((

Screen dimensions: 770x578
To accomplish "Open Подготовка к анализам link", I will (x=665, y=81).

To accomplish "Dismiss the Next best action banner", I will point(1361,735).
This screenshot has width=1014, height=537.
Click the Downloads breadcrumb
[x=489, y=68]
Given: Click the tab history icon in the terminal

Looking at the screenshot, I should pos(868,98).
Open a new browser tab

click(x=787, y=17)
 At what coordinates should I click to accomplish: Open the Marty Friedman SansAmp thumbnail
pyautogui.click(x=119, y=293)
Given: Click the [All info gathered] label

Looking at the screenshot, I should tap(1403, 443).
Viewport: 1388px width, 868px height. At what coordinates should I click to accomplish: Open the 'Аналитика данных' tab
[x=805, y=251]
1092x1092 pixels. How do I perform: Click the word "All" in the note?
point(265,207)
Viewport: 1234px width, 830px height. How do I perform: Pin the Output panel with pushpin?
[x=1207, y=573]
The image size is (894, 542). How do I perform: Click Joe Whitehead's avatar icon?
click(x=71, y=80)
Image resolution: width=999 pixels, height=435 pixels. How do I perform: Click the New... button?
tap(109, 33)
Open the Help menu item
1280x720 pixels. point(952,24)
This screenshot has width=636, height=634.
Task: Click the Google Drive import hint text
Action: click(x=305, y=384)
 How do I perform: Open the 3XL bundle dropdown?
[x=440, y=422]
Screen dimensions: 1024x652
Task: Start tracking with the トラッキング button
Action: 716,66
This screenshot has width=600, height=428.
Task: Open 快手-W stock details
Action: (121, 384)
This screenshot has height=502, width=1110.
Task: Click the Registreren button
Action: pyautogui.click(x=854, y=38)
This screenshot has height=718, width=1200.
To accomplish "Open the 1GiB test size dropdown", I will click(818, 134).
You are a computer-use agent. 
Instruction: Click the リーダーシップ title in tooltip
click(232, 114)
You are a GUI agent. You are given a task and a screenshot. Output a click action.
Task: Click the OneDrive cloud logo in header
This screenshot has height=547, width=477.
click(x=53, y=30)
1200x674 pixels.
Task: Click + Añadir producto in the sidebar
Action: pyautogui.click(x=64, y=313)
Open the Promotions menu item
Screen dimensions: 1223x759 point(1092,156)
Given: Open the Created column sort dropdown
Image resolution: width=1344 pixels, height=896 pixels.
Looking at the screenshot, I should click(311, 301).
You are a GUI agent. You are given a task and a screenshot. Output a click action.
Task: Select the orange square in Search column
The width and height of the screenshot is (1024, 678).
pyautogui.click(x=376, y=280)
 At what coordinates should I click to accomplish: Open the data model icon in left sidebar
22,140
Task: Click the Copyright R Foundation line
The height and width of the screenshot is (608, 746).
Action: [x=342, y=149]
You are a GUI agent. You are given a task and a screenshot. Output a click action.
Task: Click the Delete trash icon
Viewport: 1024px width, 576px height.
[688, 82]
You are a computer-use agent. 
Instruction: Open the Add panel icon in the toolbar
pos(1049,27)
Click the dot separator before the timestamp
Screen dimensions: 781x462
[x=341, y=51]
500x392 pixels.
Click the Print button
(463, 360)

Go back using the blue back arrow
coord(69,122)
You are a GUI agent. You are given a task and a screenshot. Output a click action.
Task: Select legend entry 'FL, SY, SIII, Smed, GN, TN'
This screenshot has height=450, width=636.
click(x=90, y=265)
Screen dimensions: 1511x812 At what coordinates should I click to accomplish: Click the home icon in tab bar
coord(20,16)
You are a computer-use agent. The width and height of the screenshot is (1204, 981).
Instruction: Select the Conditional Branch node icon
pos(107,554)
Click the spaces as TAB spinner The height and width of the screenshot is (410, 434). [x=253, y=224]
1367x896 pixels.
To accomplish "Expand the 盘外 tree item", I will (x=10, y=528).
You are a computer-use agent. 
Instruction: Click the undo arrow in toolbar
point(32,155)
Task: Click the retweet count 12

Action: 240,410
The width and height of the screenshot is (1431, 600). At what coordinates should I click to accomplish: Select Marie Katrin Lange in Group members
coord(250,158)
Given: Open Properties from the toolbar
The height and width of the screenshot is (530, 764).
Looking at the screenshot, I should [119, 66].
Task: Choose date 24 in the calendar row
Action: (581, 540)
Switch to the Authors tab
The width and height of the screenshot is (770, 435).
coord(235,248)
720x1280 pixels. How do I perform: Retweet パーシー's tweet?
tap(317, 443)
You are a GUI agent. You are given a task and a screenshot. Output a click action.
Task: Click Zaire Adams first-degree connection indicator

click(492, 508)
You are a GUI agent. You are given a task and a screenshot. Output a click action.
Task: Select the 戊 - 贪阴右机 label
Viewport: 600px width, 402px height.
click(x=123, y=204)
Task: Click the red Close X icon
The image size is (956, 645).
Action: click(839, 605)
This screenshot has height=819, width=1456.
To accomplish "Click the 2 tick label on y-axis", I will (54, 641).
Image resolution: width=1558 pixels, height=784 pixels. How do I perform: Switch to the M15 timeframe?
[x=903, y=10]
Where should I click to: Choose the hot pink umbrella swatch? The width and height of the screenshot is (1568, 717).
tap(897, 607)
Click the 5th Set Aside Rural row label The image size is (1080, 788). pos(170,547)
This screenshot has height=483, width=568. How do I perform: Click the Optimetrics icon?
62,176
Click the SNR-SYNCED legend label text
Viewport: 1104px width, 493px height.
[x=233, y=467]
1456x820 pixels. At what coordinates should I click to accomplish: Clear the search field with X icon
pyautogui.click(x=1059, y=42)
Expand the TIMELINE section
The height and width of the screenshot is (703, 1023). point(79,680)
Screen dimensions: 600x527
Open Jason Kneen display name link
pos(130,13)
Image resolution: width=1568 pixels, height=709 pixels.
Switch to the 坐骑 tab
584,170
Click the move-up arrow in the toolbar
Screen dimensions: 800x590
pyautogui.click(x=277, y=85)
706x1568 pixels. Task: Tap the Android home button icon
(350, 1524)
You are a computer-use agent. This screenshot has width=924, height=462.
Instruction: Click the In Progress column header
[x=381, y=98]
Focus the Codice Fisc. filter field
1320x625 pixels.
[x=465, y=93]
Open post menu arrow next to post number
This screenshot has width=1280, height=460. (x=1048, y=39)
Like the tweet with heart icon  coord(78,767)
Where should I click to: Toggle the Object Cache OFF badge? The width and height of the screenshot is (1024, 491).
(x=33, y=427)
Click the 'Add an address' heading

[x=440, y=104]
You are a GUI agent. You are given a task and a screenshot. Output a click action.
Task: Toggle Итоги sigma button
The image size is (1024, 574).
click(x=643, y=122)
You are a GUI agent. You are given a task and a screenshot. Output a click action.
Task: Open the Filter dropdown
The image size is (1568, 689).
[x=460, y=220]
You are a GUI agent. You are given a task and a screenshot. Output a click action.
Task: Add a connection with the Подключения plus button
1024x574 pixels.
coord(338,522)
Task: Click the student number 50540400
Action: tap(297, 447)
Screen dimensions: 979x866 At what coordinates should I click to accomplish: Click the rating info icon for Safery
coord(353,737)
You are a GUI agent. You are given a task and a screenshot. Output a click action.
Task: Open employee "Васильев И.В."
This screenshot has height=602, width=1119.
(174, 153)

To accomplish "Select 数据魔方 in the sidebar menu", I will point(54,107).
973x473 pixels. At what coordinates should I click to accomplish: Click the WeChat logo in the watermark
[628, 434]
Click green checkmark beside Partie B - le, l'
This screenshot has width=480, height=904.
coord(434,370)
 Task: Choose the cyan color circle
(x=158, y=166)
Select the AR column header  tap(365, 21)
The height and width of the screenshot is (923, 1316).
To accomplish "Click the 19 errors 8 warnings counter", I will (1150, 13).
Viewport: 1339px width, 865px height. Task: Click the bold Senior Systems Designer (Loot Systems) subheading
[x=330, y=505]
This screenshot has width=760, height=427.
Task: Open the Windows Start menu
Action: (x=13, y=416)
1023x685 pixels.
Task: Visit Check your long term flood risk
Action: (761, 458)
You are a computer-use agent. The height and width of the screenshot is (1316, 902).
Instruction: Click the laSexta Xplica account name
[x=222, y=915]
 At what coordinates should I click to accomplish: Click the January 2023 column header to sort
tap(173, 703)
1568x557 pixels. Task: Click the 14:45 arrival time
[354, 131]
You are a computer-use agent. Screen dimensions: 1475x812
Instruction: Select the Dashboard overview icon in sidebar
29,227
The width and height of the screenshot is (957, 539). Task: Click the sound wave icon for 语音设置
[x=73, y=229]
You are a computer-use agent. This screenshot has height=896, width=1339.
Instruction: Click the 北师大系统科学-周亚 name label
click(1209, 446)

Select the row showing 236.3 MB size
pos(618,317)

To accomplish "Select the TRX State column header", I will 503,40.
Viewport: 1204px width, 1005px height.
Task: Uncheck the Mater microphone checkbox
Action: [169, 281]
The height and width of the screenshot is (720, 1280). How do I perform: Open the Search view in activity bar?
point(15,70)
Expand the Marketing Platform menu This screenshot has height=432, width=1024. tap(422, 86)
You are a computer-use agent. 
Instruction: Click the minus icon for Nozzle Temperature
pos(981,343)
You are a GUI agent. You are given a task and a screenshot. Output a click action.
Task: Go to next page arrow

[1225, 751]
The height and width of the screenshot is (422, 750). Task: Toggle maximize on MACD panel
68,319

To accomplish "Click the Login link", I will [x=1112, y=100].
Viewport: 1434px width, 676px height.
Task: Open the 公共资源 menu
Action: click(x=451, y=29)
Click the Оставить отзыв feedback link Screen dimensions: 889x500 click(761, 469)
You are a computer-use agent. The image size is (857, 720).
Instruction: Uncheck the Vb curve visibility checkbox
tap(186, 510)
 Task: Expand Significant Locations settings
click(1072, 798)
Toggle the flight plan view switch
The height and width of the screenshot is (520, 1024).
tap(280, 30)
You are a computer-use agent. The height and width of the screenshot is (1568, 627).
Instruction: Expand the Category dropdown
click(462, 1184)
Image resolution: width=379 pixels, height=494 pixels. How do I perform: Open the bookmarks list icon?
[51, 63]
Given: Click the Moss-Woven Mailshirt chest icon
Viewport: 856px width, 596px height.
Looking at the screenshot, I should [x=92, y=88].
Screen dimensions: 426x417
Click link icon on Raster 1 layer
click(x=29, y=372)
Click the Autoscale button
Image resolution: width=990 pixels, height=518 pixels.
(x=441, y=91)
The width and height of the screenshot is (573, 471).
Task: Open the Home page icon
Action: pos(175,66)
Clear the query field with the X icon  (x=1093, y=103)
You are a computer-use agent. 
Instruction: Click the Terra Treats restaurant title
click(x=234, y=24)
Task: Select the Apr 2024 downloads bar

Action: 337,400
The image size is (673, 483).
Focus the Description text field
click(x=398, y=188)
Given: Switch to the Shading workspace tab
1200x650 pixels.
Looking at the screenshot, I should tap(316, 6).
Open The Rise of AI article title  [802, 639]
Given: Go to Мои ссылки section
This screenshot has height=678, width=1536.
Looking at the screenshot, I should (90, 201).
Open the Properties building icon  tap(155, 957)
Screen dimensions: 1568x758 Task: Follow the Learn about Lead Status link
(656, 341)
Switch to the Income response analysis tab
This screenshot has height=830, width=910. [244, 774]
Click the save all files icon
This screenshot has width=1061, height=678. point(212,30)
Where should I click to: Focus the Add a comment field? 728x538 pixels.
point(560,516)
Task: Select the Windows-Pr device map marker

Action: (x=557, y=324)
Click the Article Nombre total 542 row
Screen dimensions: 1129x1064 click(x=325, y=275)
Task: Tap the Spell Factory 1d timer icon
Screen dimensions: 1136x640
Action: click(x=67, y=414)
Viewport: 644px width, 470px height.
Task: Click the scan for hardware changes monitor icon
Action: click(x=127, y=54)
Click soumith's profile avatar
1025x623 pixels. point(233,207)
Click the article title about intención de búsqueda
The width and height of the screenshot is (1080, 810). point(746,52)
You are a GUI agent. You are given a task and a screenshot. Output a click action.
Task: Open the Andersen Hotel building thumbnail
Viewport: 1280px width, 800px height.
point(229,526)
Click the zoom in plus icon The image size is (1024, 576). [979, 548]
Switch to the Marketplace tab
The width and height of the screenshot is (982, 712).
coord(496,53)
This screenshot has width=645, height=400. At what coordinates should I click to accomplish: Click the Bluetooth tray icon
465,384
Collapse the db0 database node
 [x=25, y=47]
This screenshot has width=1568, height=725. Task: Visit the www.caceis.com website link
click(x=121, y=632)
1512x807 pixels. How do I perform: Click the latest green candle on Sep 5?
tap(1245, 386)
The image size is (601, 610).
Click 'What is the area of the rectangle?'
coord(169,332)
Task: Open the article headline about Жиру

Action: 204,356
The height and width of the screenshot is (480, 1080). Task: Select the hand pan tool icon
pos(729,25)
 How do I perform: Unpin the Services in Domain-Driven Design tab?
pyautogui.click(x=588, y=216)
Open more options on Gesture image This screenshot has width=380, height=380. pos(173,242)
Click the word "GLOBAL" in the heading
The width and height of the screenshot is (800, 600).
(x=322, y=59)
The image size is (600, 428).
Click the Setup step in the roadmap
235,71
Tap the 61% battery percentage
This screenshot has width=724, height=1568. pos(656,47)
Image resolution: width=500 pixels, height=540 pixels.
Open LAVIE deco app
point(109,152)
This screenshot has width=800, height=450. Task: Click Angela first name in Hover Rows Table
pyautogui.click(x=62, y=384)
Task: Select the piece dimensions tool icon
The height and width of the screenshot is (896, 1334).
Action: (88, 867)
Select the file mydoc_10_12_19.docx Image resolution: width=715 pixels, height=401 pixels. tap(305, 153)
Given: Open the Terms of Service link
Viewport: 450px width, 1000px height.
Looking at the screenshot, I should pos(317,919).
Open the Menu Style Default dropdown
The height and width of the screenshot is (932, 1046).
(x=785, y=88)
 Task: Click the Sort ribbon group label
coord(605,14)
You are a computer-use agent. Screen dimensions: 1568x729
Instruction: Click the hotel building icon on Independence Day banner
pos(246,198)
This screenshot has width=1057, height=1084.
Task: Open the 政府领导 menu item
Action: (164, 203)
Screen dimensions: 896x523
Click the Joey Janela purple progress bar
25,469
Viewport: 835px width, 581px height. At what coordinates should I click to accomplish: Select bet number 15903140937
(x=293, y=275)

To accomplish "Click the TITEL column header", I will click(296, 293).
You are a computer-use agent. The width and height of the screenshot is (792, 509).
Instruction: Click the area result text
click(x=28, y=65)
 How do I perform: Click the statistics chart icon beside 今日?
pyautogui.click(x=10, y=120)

))

▸ Instructions for the task:
Scan the listing for "Properties" and copy out each line that has it.

▸ Your solution:
Given: Open Properties from the toolbar
Open the Properties building icon  tap(155, 957)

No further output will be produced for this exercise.